Using the records below, transcribe exactly only the lines from the one with "Task: Click the Prescribe link" through the end, both included, and drop every picture.

[[ Records shown, beginning ]]

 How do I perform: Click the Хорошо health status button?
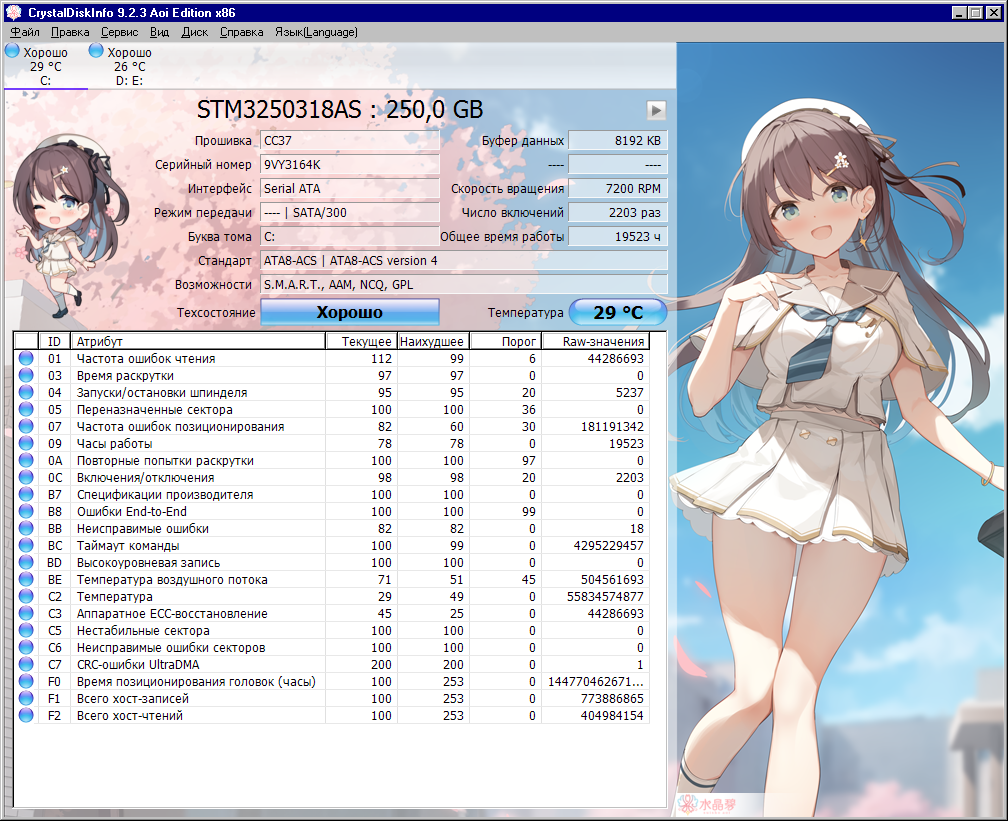click(350, 313)
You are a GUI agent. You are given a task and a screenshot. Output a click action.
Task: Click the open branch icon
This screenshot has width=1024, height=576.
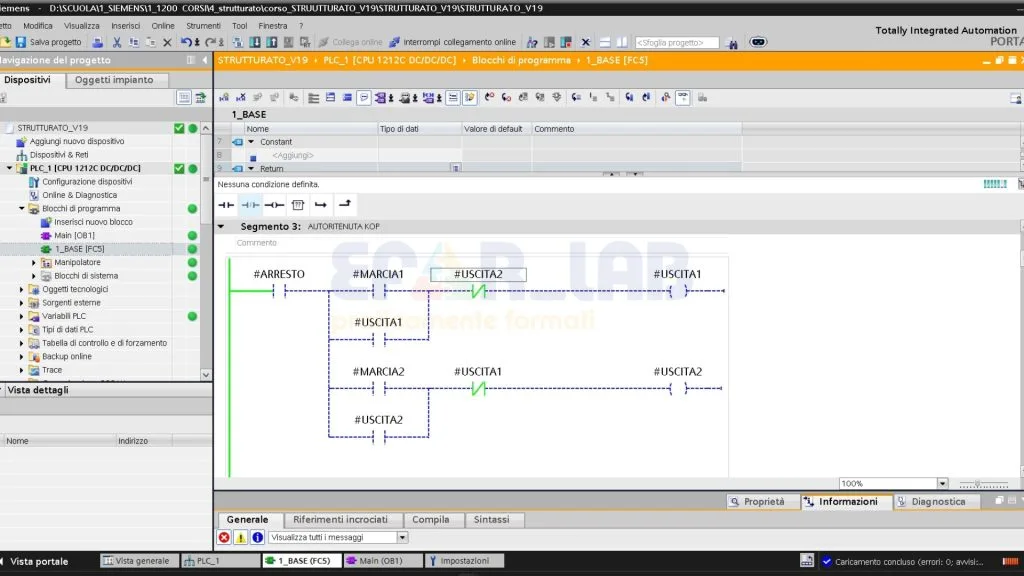pos(320,204)
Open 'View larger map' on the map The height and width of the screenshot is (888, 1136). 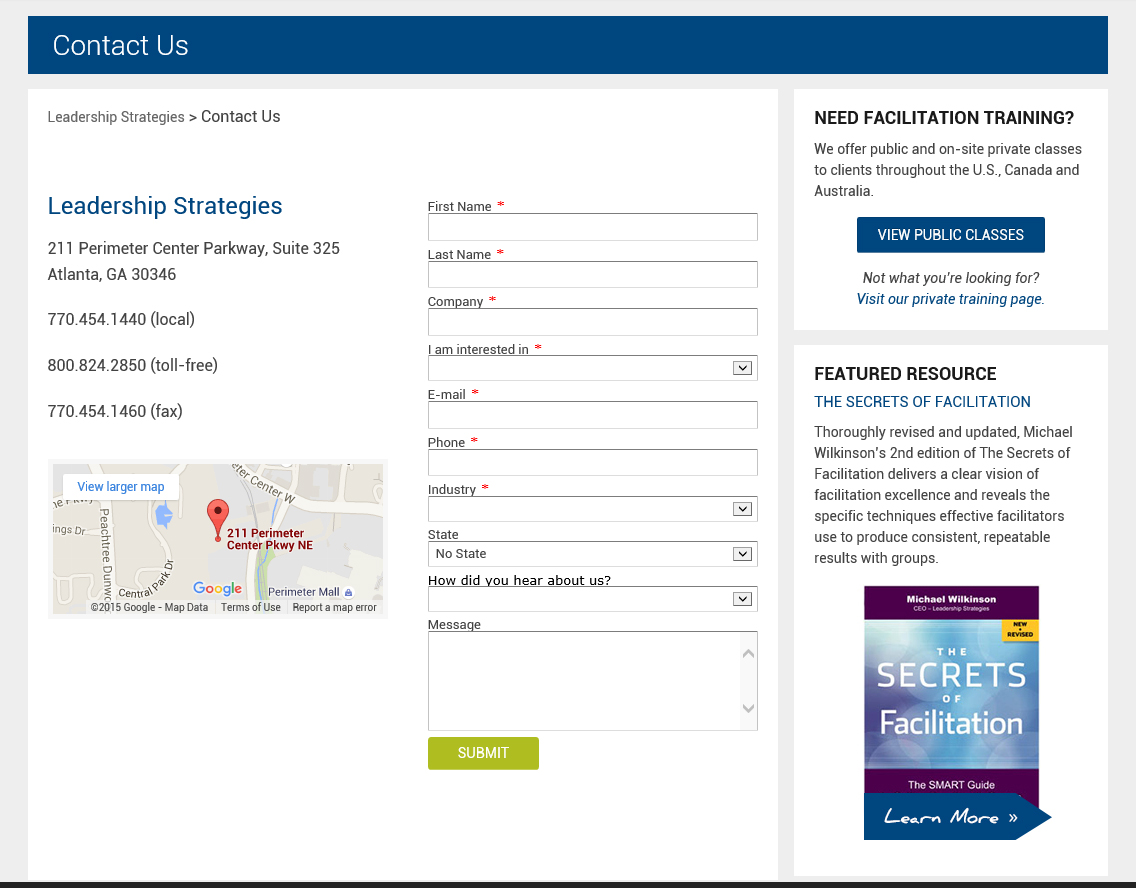click(x=120, y=487)
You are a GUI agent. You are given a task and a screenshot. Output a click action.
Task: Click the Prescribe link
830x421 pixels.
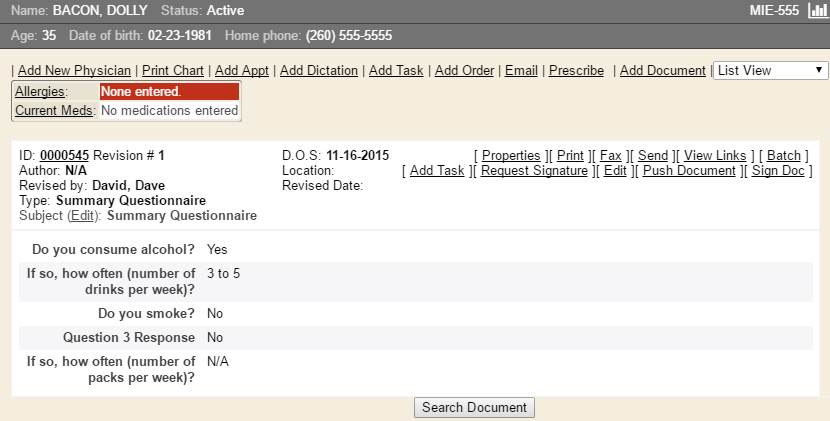tap(576, 71)
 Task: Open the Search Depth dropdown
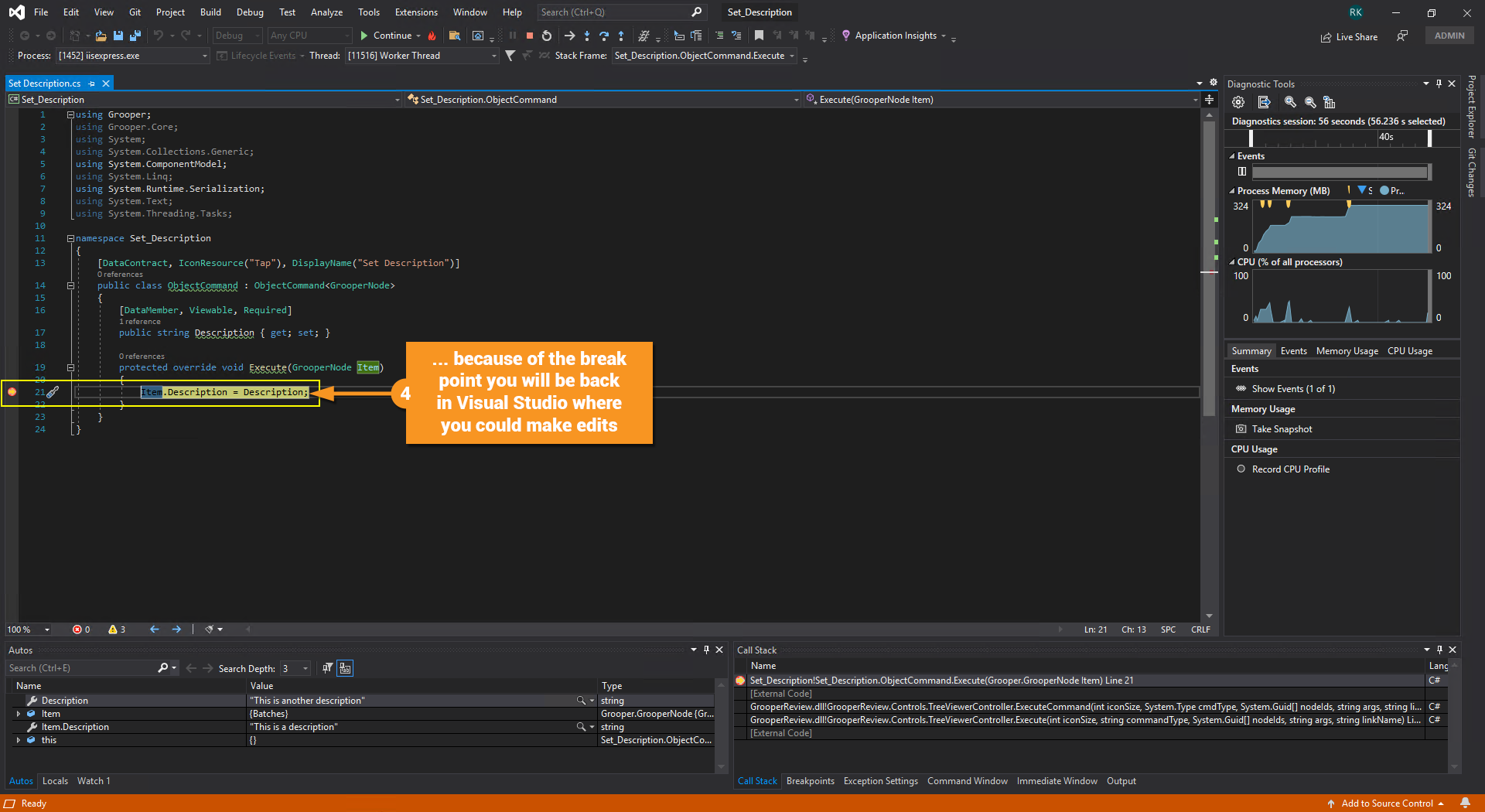[306, 668]
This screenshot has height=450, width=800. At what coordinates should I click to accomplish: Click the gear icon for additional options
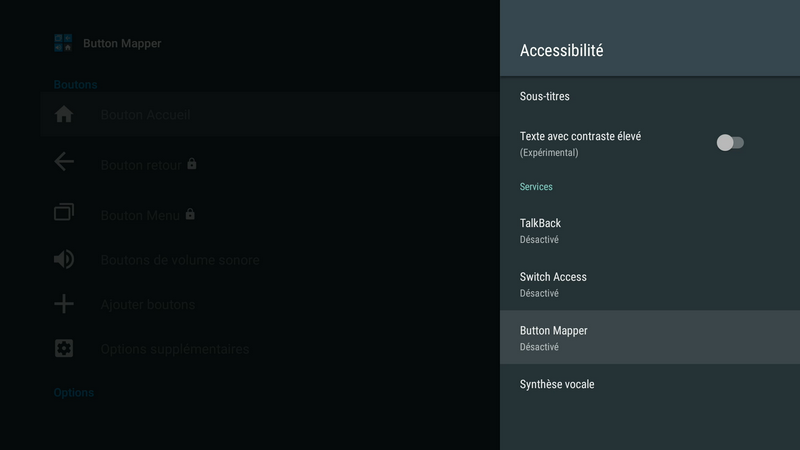point(64,349)
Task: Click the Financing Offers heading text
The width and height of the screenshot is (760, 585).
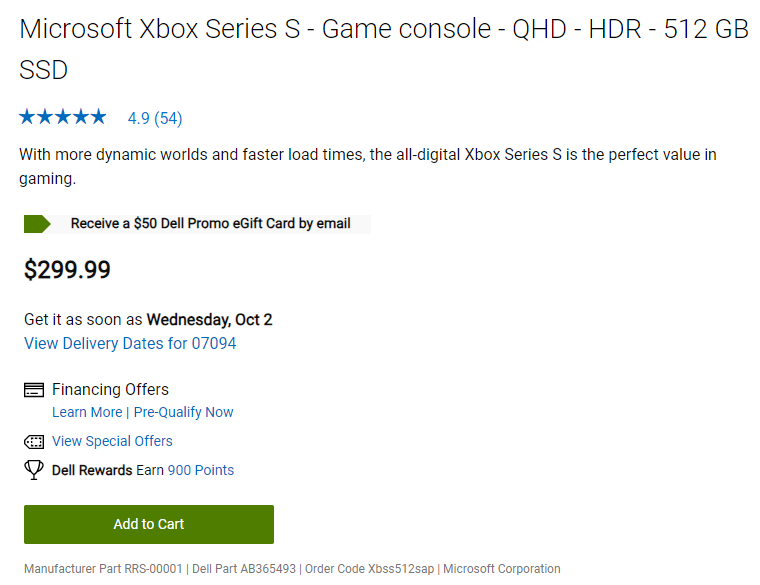Action: (110, 390)
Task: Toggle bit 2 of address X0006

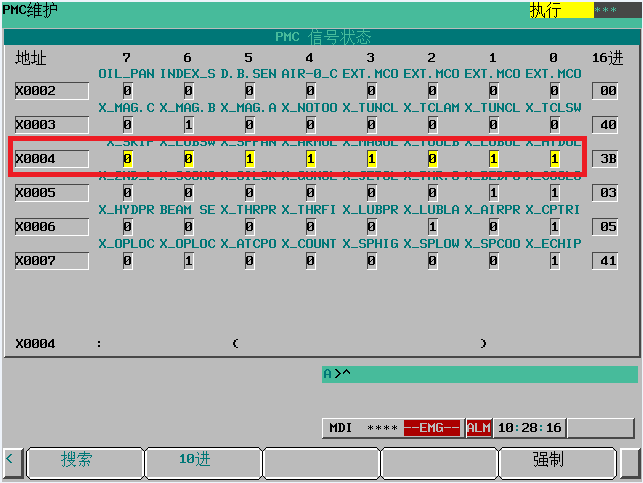Action: click(x=431, y=227)
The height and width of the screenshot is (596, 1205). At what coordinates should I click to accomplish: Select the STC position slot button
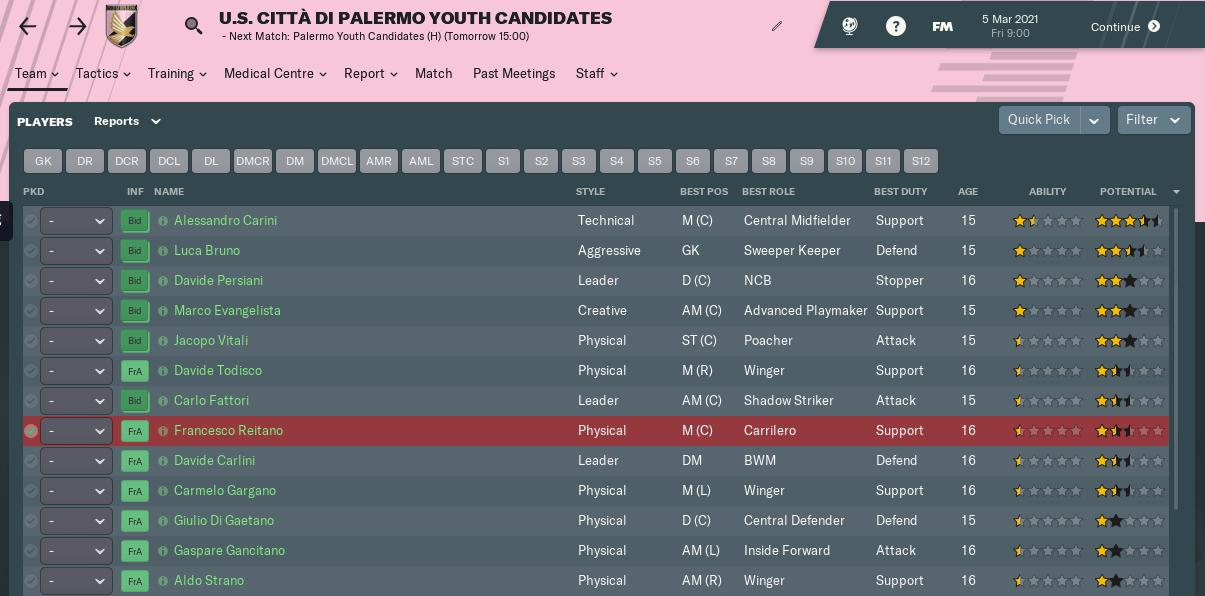pos(463,161)
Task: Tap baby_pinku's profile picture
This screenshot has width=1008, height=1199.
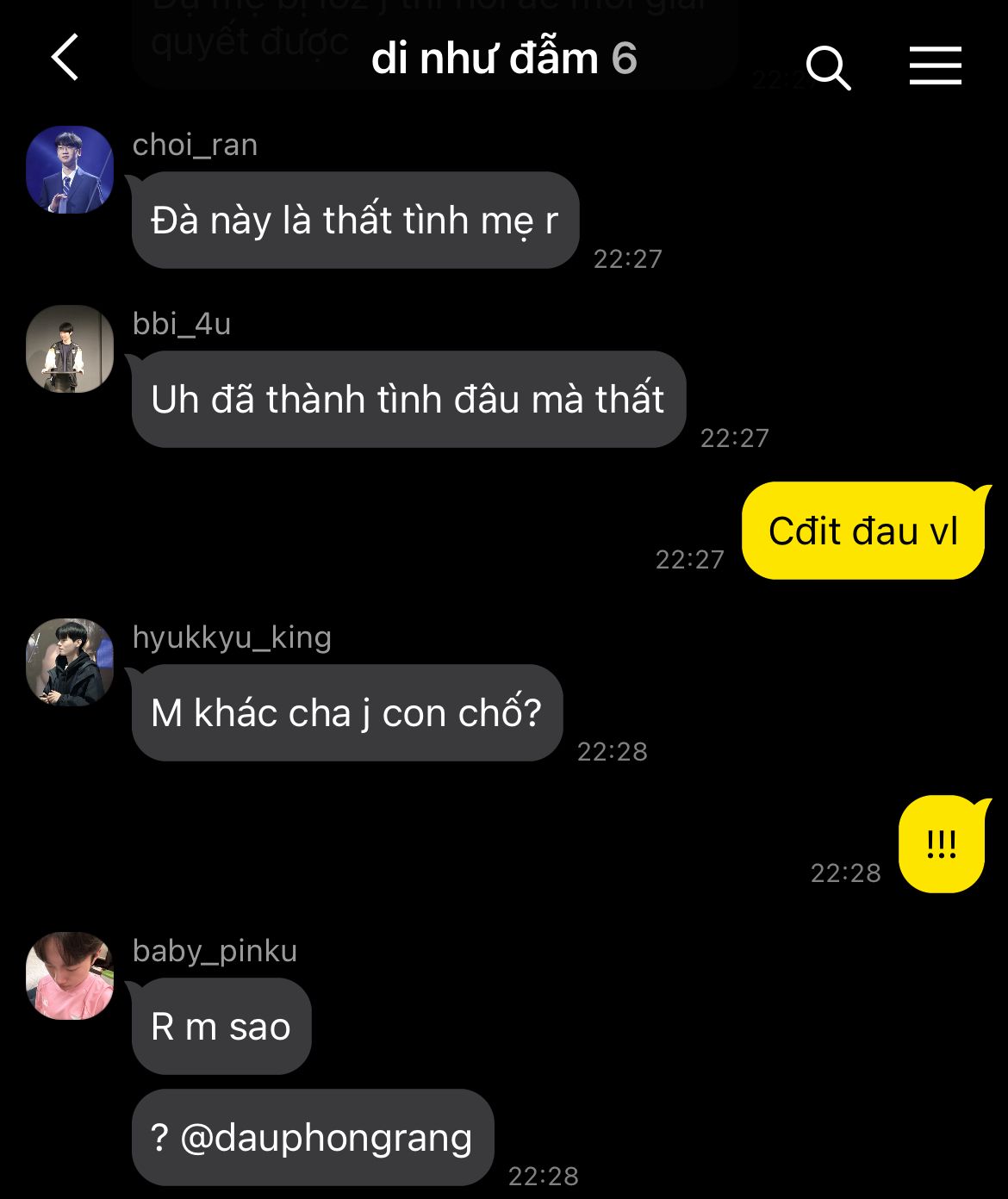Action: pyautogui.click(x=70, y=976)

[[ Records shown, end ]]

**Written reply:**
Task: Click the Prescribe link
830x421 pixels.
tap(576, 71)
 Task: Open the Search Depth dropdown
[306, 668]
This screenshot has height=450, width=800. At what coordinates should I click to accomplish: Click the gear icon for additional options
point(64,349)
Task: Click the Financing Offers heading text
The width and height of the screenshot is (760, 585).
Action: (110, 390)
Task: Toggle bit 2 of address X0006

Action: click(x=431, y=227)
The height and width of the screenshot is (596, 1205). At what coordinates should I click to accomplish: Select the STC position slot button
pos(463,161)
Task: Tap baby_pinku's profile picture
This screenshot has width=1008, height=1199.
Action: pyautogui.click(x=70, y=976)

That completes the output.